Jaka terkejut bukan main. “Ya Allah... kecelakaan? Sekarang di rumah sakit mana, Pak?”
“Rumah Sakit bina kasih, Den.”
Tanpa pikir panjang, Jaka segera menyalakan motornya lagi. Hatinya dipenuhi cemas. Dalam hati ia berdoa semoga sahabatnya itu baik-baik saja.
Sesampainya di rumah sakit, Jaka langsung berlari menuju resepsionis dan bertanya di mana ruang Arga dirawat. Tak lama, ia sudah berdiri di depan pintu ruang ICU, terengah karena tergesa.
Di dalam ruangan, Tere, Vina, dan Mama Linda menoleh begitu melihat Jaka muncul. Tere bingung siapa dia. Kenapa kesini
Jaka tahu kebingungan mereka. "Saya jaka mba, teman nya arga dari kampung, kami serempak pergi merantau kesini". Tere mengangguk, mencoba tersenyum meski cemas memikirkan suaminya. “Aku tadi kerumah mba tapi pak satpam bilang arga kecelakaan makanya aku lansung kesini" ucap jaka. "Kenapa bisa begini Mba tere?"
Tere hanya bisa menggeleng, "aku nga tahu.... semua ini begitu cepat jak".
Jaka mendekat, menatap arga penuh iba.
"Bangun, Ga..... jangan bikin kami semua khawatir...."
Malam itu rumah sakit sudah sepi. Lampu-lampu koridor hanya menyala redup. Di ruang tunggu ICU, Tere duduk diam memandangi pintu ruang tempat Arga terbaring koma. Wajahnya pucat, matanya sembab.
Jaka duduk di samping Tere. Hening beberapa saat. Hanya suara alat-alat medis dari ruang ICU yang terdengar samar.
“Mba... aku ikut sedih, aku kaget banget. Tapi... boleh aku cerita sesuatu? Mungkin ini saatnya Mba tahu,” ucap Jaka hati-hati.
Tere memandang Jaka dengan mata penuh tanya. “Cerita apa, Jak?”
Jaka menghela napas panjang. “Tentang Arga... tentang kenapa dia ke Jakarta, kenapa dia akhirnya ada di hidup Mba sampai hari ini.”
Tere menahan napas. Jantungnya berdebar.
“Arga cerita sama aku, gimana pertama kali dia lihat Mba di kampung waktu mobil mba mogok. Dia jatuh hati dari pandangan pertama. Tapi dia sadar, dia siapa... cuma pemuda desa yang nggak punya apa-apa. Sementara Mba... Mba Tere beda, dari keluarga berada, cantik, pintar. Tapi cinta Arga nggak pudar. Dia simpan itu dalam-dalam.”
“tapi takdir berkata lain. Waktu itu, kejadian di kampung yang bikin kalian harus nikah... aku tahu persis. Arga curhat ke aku. Dia nggak pernah niat buruk sama Mba. Dia bilang, ini takdir. Takdir yang dikasih Allah biar dia bisa jagain Mba, meski caranya pahit.”
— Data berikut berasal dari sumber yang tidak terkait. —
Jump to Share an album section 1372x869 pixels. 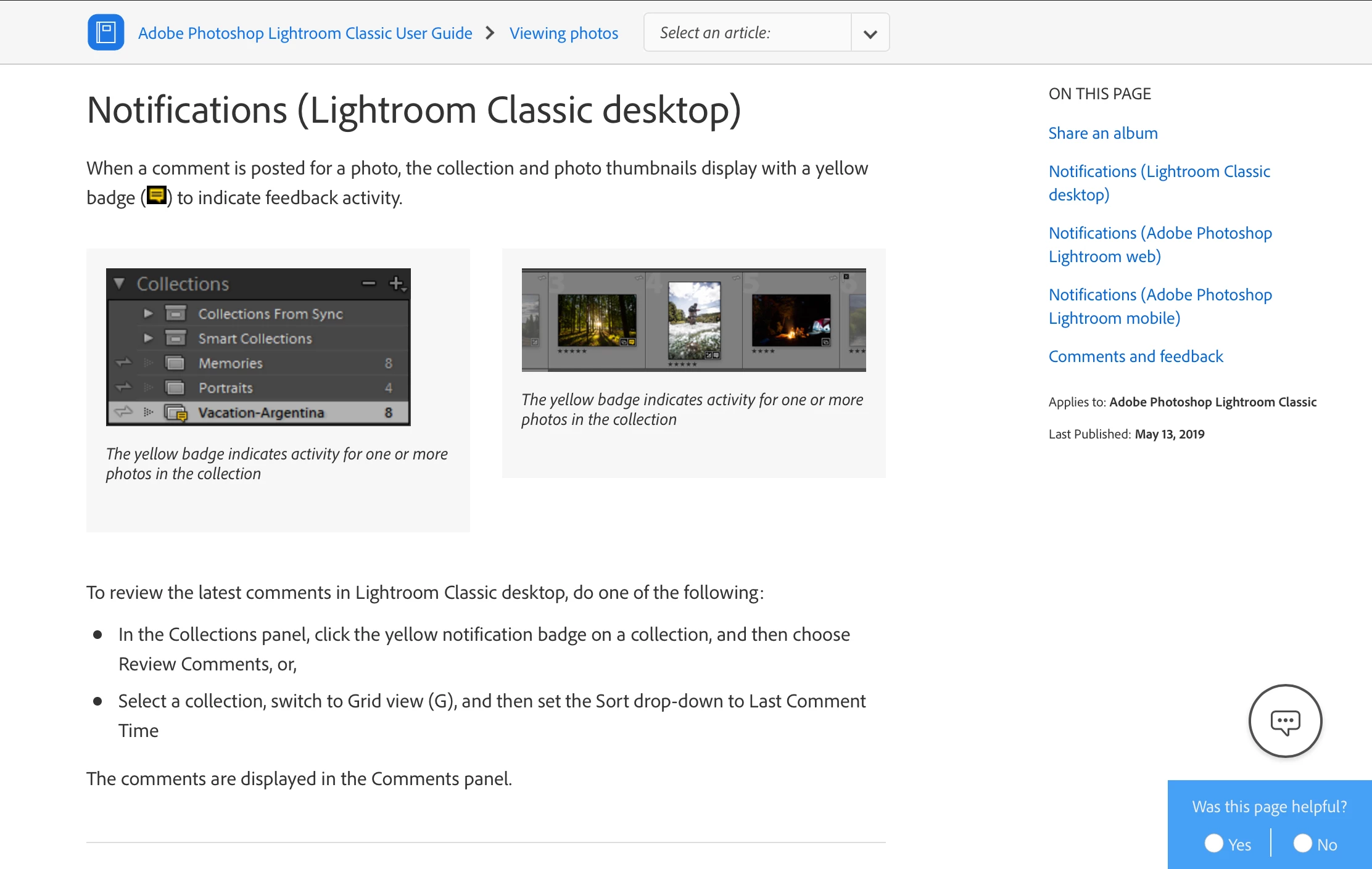(1102, 133)
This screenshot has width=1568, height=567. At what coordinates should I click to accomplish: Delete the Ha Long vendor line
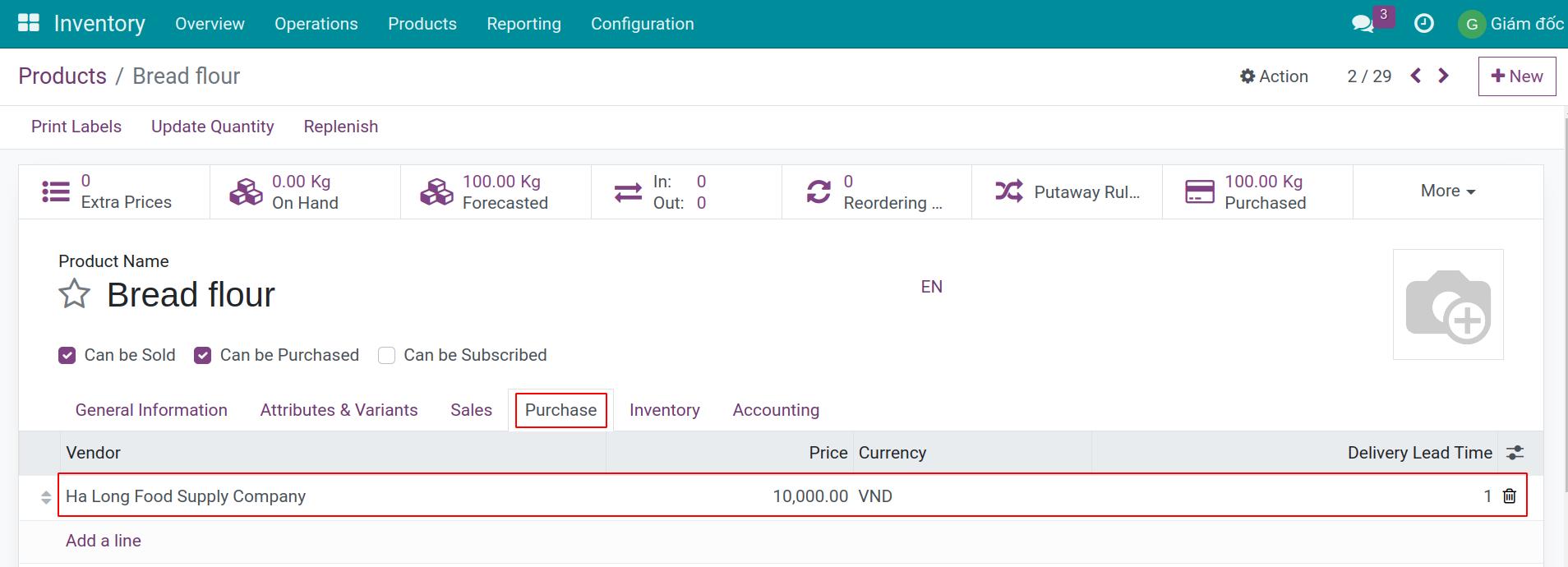[x=1510, y=496]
Tere menggigit bibirnya. Hatinya semakin remuk mendengar kata-kata Jaka.
“Arga bilang, dia mau ke Jakarta untuk menyusul mba. Dia ingin nunjukin ke Mba kalau dia serius, kalau dia cinta... bukan karena terpaksa. Dia kerja keras di cafe. dia cari cara biar Mba bisa lihat dia layak. Bukan seperti yang mba pikir. Dia hanya seorang bocah tidak mengerti tentang menjadi suami. Walaupun gajinya kecil di bandingkan dengan uang mba tere. Dia hanya ingin melakukan kewajiban nya sebagai suami untuk memberi nafkah."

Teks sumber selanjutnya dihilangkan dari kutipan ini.